En eso estaba cuando su jefe, harto de sus desapariciones, entró al baño pateando la puerta y con empujones lo echó.

Lo que más le dolía a Carlos de no tener trabajo era no tener dinero para apostar. Era su droga, además de las pastillas para dormir, porque la ansiedad no lo dejaba. Tampoco comía, ni estaba en paz si no hacía una apuesta, aunque fuera pequeñita. 

Con la desesperación llegaron las deudas. Ya no tenía nada para apostar. Sólo le quedaban unos cuantos muebles viejos de la abuela.

Ya le había pedido prestado a todo el que conocía, que no eran muchos. Y ya lo habían amenazado también por no pagar.

Esa noche, mientras languidecía en su cama adormecido por el cóctel de pastillas para dormir y analgésicos que había tomado, sonó el teléfono.

Tres timbrados y entró la vieja contestadora. 

-Ganamos, Carlitos. Al fin, ganamos la grande. 10 millones, 10 millones, gritaba Juan, su compadre. 

De un jalón, Carlos trata de levantarse de la cama y correr al teléfono.

No puede, lucha, se esfuerza, quiere gritarle al contestador como si ahí mismo tuviera su interlocutor.

-Guarda con tu vida los cachitos, ¡con tu vida!

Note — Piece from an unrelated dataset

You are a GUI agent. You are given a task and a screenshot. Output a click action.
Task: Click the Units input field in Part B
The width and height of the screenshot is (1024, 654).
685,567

Te caigo mañana, compadrito.

La voz se va apagando hasta que el pitido de la máquina señala que la llamada acabó.

Intenta otra vez moverse, girar. El cuerpo no le responde tampoco el habla. 

Piensa en los cachitos guardados detrás del cuadro de flores de la abuela. Apenas puede mantener los ojos abiertos. 

Los fármacos empiezan a hacer su efecto. Carlos ya no será rico. La combinación de pastillas que se tomó resultó mortal. En unos minutos Carlos estará muerto.